TASK: In the text about Canadian cities, what share of Sherbrooke's population is made up of university students?

The largely French-speaking city of Sherbrooke is home to not just a handful of prominent universities and high education institutions, such as Université de Sherbrooke and Bishop’s University, among others, the city is also experiencing a rise in new residents migrating here year over year.
The city’s population is shared among various age groups, with 10% thereof being university students. Those who enjoy sports and love the great outdoors will be happy to know that the city spends a great deal of time, and money, maintaining and building new public sports facilities, and parks.
The more than 160,000 residents have a selection of vibrant eateries, bars, and coffee shops, while there’s also a choice of two beaches, three golf courses, and more than 13 hiking trails. Sherbrooke has a year-round culture of events and boasts popular festivals both during the cooler and warmer months to keep locals entertained and engaged.
Located about four hours away from the Greater Toronto Area, Greater Sudbury is fast becoming a hot-spot for young professionals and new families who are looking to relocate to a more affordable, and smaller city in Ontario.
According to data provided by Numbeo.com, consumer living costs, with rent included, are more than 66.29% lower in Sudbury as opposed to Toronto. From grocery prices, rent, eating out, and real estate, Sudbury triumphs when it comes to affordability and a lower cost of living when compared to Toronto.
The Greater Sudbury area has managed to keep unemployment levels relatively low, even with the ongoing lockdowns and restrictions imposed by the regional government. As of 2022, local unemployment figures were closer to 5.7%, with a reported 85,600 people employed out of the potential 90,400 Sudbury workforce.
Career opportunities, affordable living, and popular local destinations to visit rank Sudbury among the most suitable areas for many young people who are now ready to leave Toronto behind.
For some time now, Edmonton, Alberta has been ranked as having the highest average household income in Canada. With lower taxes, cheaper gasoline and diesel prices, and the average monthly cost of living being just under C$ 2,000 (without rent), Edmonton is growing in popularity as the younger workforce is relocating without hesitation.
Located about 220 kilometers from the Rocky Mountains, and the North Saskatchewan River which snakes through the city, Edmonton offers more than just attractive and high-paying job opportunities, as there’s plenty to do and enjoy for people from all generations.
The more than one million inhabitants make Edmonton the largest city on our list. From the oil and gas industry to health, government and education, there’s a wide variety of government service-based jobs that attract younger crowds.
Great parks, biking trails, and a thriving arts and culture scene adds a lot of allure to the city’s personality. There’s a lot to do, see, and enjoy here, and for many of the younger population, Edmonton has continuously been the best place to relocate for quite some time.
The Bottom Line
While there are dozens of great cities and towns that play a key role in interprovincial migration, boasting attractive career opportunities, public amenities, and recreational activities, these are among the most popular, and widely sought-after places younger people are considering as their new home.
This list is based on various sources, and local statistics, which makes them a prominent choice for any person who’s ready to change their scenery and relocate somewhere different.
Moving from one city to another, one must consider the various factors which can impact the final decision. From affordability, real estate opportunities, jobs, schooling, public health, and a bustling social scene - it’s quite obvious that these cities have grown in popularity, not just for younger generations, but every Canadian or foreigner who’s ready to take the next big step in their life.

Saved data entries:
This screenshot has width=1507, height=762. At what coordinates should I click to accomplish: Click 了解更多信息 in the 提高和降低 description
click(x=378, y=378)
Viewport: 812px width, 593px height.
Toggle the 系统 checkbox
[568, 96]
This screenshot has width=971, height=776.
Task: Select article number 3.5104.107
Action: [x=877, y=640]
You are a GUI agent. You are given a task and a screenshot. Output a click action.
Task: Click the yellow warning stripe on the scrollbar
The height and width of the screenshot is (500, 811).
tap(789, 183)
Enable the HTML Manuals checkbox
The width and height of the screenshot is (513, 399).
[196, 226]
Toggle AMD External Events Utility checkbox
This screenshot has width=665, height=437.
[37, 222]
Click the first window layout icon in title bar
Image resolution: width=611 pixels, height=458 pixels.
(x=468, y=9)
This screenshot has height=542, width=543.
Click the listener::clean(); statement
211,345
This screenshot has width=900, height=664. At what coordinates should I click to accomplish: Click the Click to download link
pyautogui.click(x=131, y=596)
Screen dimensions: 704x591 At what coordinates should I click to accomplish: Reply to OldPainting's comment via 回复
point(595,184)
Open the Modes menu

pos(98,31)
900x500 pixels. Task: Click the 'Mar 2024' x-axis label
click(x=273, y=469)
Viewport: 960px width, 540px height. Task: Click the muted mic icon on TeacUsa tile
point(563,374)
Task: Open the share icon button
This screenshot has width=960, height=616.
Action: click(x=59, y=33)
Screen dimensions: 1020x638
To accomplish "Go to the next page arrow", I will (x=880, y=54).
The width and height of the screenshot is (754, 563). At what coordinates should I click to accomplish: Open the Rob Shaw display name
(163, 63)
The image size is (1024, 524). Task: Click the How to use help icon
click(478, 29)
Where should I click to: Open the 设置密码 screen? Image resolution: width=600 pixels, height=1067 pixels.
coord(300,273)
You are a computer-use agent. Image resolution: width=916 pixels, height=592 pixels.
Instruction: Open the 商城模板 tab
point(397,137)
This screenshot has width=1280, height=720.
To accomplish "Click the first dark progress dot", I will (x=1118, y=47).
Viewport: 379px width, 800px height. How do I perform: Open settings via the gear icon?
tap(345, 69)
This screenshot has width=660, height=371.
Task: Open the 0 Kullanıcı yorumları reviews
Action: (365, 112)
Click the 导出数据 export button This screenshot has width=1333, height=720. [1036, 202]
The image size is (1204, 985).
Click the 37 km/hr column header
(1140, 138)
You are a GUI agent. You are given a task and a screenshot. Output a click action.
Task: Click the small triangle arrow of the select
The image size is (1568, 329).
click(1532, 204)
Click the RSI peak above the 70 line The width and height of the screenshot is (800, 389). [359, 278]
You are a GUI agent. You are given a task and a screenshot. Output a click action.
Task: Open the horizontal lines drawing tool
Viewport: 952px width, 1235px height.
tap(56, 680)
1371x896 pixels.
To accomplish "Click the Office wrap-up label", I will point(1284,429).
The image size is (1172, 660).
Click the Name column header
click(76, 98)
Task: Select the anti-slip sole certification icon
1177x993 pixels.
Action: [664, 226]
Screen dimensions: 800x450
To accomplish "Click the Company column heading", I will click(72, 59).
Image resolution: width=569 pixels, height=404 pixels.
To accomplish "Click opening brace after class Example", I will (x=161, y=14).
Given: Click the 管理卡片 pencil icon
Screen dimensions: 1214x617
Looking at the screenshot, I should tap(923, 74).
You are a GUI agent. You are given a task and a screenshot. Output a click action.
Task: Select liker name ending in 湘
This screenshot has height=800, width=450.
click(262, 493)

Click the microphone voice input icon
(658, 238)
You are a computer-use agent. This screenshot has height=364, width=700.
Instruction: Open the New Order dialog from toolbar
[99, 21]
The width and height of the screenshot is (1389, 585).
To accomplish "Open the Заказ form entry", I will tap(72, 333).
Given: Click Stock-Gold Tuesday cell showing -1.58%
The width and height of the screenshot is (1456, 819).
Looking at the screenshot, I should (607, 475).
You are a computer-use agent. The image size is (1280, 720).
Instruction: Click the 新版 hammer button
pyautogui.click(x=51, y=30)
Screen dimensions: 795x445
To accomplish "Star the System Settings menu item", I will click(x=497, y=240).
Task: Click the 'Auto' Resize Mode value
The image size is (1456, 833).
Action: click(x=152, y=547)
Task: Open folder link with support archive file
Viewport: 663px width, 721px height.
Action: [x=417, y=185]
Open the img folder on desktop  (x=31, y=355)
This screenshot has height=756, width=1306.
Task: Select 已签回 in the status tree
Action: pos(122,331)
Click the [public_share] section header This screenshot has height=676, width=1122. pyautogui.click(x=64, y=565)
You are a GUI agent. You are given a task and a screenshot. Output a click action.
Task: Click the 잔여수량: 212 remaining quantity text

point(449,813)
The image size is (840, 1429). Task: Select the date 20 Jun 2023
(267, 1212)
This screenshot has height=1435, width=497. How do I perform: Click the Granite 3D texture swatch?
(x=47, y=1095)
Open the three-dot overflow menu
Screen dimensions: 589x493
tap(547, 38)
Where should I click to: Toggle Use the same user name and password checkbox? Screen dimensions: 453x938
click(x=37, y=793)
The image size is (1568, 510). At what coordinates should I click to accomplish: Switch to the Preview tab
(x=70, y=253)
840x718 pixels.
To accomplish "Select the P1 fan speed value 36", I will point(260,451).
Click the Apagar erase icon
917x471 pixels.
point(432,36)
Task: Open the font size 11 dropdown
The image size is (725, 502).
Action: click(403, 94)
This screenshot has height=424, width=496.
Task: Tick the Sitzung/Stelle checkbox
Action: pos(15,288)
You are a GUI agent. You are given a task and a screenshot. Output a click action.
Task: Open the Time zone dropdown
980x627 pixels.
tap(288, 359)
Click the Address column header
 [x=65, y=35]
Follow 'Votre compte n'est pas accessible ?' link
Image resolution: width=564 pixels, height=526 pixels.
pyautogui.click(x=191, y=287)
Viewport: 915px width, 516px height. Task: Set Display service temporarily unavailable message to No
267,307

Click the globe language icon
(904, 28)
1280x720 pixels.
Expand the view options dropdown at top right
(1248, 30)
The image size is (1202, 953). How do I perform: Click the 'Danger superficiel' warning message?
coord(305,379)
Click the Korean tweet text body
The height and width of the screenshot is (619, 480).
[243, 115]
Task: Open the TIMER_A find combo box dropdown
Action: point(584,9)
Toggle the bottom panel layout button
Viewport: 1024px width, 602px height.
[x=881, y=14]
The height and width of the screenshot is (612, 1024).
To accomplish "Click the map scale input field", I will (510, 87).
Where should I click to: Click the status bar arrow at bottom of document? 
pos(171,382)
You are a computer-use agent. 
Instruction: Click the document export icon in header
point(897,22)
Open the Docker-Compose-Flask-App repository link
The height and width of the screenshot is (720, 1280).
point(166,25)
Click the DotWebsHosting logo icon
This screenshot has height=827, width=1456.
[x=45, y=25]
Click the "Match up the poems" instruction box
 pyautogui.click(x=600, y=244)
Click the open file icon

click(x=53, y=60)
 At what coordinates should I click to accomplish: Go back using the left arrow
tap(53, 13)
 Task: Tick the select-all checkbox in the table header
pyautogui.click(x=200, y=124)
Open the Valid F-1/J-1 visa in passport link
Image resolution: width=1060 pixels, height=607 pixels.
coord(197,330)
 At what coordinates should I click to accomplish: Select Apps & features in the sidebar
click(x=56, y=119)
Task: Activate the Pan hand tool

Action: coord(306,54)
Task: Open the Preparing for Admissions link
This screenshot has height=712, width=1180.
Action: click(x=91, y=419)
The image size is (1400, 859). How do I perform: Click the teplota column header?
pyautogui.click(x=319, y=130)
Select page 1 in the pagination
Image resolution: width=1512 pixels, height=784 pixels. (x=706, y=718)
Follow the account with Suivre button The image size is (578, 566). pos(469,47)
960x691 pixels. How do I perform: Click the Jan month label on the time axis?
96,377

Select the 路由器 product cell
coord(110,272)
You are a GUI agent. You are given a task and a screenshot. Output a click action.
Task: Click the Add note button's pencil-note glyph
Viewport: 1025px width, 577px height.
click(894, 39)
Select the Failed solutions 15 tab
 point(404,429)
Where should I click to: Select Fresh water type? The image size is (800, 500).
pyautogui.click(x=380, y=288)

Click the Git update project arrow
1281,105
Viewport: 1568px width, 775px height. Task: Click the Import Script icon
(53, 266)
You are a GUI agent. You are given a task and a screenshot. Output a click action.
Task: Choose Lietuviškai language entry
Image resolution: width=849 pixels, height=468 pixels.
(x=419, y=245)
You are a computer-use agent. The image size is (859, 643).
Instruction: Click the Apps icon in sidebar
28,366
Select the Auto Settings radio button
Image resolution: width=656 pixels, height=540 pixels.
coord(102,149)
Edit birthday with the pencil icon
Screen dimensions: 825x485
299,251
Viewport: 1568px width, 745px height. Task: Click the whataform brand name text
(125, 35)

ANSWER TO THIS EXERCISE: About 10% of Sherbrooke's population are university students.